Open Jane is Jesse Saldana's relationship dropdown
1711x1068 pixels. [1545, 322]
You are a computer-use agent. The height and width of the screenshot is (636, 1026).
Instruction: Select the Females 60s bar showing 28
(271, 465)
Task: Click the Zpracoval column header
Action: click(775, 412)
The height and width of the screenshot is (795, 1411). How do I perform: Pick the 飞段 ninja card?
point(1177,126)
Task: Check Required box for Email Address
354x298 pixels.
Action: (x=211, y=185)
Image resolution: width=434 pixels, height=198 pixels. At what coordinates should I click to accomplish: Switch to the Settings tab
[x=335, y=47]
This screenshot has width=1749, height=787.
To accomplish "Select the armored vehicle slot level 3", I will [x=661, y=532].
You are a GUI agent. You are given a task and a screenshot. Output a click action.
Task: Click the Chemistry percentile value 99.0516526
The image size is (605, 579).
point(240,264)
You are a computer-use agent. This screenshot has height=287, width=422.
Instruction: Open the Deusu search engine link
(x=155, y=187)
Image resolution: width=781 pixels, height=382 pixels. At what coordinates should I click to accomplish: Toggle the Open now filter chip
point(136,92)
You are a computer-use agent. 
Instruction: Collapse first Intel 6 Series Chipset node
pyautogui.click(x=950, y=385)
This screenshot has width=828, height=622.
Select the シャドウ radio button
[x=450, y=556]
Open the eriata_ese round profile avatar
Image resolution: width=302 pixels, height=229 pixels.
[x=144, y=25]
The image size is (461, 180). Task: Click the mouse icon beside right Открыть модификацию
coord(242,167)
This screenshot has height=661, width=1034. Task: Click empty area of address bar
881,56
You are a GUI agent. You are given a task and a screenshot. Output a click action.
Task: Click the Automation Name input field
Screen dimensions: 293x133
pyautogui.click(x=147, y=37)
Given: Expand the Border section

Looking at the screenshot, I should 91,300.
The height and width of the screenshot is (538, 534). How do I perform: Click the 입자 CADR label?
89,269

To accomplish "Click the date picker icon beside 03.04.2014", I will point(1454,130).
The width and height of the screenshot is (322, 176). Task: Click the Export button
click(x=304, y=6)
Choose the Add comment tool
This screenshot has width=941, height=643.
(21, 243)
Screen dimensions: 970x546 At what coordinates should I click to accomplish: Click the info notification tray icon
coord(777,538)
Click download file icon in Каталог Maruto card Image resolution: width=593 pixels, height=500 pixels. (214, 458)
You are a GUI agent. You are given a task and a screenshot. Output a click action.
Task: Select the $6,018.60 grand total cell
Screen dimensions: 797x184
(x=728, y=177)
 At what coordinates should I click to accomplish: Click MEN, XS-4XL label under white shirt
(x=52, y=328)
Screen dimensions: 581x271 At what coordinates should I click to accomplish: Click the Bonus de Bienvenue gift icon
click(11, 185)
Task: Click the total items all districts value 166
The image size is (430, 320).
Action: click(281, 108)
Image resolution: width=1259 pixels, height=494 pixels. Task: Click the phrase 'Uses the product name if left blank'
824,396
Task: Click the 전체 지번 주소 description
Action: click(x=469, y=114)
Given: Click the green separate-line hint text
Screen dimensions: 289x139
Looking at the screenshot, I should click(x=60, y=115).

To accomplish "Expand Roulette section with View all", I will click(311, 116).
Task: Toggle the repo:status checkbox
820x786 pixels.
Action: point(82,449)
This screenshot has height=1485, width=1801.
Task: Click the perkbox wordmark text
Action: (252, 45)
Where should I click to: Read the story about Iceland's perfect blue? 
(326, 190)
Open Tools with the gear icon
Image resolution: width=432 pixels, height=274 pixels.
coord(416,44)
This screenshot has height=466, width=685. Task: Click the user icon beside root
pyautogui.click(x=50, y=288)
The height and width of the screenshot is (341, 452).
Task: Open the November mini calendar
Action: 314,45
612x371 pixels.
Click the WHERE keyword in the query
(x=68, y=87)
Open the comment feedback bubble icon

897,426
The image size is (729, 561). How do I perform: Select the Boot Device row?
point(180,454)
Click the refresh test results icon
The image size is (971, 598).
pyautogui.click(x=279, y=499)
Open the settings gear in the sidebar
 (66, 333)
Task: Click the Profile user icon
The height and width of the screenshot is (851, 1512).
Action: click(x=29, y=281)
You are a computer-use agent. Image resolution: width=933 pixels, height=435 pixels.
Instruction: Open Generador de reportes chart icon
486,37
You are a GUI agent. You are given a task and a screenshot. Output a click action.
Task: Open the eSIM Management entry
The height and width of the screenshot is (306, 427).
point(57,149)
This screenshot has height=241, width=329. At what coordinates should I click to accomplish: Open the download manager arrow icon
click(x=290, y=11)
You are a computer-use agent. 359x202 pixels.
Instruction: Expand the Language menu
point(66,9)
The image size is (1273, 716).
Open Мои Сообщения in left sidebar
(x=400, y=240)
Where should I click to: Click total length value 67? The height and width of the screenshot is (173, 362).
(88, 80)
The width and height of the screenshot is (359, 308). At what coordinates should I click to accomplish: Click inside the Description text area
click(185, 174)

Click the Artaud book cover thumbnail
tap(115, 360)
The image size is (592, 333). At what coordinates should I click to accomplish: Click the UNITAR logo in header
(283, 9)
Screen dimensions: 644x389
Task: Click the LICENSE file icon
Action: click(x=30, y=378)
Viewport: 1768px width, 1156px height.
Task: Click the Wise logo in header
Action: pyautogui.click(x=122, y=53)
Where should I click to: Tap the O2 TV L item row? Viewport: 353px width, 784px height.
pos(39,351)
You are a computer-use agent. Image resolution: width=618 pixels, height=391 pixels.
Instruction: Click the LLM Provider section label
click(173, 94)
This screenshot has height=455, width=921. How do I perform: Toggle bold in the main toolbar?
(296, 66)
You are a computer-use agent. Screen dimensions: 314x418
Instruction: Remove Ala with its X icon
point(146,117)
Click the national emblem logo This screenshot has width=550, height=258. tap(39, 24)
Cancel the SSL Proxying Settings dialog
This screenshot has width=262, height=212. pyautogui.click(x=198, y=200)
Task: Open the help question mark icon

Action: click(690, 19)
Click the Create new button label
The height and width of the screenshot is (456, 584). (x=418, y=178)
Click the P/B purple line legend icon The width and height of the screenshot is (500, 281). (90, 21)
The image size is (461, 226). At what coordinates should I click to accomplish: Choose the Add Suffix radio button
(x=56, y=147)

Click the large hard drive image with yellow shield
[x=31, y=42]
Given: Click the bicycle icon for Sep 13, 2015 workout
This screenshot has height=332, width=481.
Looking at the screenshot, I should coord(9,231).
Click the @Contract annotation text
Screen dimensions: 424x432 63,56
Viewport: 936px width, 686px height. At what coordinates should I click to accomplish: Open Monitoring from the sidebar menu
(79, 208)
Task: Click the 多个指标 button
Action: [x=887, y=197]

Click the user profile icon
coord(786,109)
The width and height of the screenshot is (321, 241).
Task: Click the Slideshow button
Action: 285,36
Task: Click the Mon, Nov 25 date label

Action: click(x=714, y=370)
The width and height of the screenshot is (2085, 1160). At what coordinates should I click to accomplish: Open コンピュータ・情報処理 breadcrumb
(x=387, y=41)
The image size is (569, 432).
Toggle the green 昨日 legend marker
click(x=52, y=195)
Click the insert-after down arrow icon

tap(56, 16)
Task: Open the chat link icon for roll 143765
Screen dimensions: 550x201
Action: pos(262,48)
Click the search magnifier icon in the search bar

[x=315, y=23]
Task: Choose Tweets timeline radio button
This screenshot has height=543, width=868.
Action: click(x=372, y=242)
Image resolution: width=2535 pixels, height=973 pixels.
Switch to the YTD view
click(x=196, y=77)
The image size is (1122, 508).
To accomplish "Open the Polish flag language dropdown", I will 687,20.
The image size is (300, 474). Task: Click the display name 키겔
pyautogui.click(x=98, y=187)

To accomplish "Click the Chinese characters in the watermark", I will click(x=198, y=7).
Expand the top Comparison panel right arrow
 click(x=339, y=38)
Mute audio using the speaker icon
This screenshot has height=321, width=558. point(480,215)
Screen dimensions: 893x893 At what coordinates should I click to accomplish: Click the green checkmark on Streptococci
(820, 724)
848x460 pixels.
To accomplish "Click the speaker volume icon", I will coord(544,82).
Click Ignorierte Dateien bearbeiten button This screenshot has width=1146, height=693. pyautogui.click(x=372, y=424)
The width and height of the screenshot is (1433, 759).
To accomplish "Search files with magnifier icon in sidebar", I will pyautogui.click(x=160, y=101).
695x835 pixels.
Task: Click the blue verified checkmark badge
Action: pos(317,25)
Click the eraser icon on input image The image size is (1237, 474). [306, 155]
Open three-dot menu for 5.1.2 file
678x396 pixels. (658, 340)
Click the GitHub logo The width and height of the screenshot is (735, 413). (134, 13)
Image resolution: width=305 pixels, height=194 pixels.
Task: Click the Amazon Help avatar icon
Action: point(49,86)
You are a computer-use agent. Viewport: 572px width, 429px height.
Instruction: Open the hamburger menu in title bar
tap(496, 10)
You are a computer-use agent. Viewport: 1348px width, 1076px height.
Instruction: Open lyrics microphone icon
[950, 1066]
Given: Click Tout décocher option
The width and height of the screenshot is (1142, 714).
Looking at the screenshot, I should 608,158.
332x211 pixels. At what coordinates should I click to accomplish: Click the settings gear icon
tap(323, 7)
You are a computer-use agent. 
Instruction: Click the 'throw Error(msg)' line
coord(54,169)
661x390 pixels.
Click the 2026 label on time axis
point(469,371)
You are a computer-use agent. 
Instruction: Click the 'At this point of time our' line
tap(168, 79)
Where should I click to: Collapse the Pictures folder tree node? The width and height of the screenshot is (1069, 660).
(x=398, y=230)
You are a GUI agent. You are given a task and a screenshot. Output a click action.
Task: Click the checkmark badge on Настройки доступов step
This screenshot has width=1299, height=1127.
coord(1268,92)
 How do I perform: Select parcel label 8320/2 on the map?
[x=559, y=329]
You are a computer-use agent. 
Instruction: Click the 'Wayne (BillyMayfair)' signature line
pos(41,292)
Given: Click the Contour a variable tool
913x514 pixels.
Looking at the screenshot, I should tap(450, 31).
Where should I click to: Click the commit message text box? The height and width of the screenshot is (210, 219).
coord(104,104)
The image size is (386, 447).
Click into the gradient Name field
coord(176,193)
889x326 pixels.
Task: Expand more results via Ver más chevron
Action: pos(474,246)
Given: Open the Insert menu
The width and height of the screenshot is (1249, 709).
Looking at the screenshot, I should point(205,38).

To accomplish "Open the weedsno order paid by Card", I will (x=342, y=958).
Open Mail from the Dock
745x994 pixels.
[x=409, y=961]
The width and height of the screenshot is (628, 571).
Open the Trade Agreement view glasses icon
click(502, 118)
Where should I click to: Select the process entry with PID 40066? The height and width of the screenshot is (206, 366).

________

TASK BRIEF: Convert the part that opens with the line containing "The width and height of the screenshot is (1433, 759)." and closes with the line containing "tap(168, 79)" into a Markdown table with an Index column numbering each line and a Text column holding the line itself. Omit blank lines.

RIGHT ANSWER:
| Index | Text |
|---|---|
| 1 | The width and height of the screenshot is (1433, 759). |
| 2 | To accomplish "Search files with magnifier icon in sidebar", I will pyautogui.click(x=160, y=101). |
| 3 | 695x835 pixels. |
| 4 | Task: Click the blue verified checkmark badge |
| 5 | Action: pos(317,25) |
| 6 | Click the eraser icon on input image The image size is (1237, 474). [306, 155] |
| 7 | Open three-dot menu for 5.1.2 file |
| 8 | 678x396 pixels. (658, 340) |
| 9 | Click the GitHub logo The width and height of the screenshot is (735, 413). (134, 13) |
| 10 | Image resolution: width=305 pixels, height=194 pixels. |
| 11 | Task: Click the Amazon Help avatar icon |
| 12 | Action: point(49,86) |
| 13 | You are a computer-use agent. Viewport: 572px width, 429px height. |
| 14 | Instruction: Open the hamburger menu in title bar |
| 15 | tap(496, 10) |
| 16 | You are a computer-use agent. Viewport: 1348px width, 1076px height. |
| 17 | Instruction: Open lyrics microphone icon |
| 18 | [950, 1066] |
| 19 | Given: Click Tout décocher option |
| 20 | The width and height of the screenshot is (1142, 714). |
| 21 | Looking at the screenshot, I should 608,158. |
| 22 | 332x211 pixels. At what coordinates should I click to accomplish: Click the settings gear icon |
| 23 | tap(323, 7) |
| 24 | You are a computer-use agent.  |
| 25 | Instruction: Click the 'throw Error(msg)' line |
| 26 | coord(54,169) |
| 27 | 661x390 pixels. |
| 28 | Click the 2026 label on time axis |
| 29 | point(469,371) |
| 30 | You are a computer-use agent.  |
| 31 | Instruction: Click the 'At this point of time our' line |
| 32 | tap(168, 79) |